- _What to produce_:
Copy every line of the records below where the word "Expand" occurs.

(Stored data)
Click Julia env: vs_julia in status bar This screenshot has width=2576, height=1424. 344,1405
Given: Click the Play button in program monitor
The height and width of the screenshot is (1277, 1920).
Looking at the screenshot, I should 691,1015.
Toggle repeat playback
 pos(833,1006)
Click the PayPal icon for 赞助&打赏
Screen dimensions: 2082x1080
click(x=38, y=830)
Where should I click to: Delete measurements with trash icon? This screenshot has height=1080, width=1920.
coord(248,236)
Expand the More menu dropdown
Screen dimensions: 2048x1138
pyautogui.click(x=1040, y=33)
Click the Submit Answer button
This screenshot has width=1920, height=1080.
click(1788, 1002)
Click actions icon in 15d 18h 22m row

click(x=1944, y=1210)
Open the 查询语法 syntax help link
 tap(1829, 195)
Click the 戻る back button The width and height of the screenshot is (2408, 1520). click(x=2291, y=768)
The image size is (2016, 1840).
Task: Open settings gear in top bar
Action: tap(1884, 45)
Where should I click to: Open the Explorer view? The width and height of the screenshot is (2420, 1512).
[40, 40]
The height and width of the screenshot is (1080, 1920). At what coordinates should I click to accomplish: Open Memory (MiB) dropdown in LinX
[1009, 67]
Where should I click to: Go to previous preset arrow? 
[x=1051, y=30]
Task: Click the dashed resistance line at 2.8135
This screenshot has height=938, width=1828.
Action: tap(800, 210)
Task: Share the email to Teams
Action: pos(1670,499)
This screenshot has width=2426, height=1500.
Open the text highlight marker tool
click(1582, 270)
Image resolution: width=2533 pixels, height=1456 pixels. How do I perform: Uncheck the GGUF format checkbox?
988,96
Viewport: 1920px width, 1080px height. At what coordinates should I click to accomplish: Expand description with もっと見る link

- _Problem solution_:
Expand the More menu dropdown
Viewport: 1920px width, 1080px height. At what coordinates should I click to accomplish: Expand description with もっと見る link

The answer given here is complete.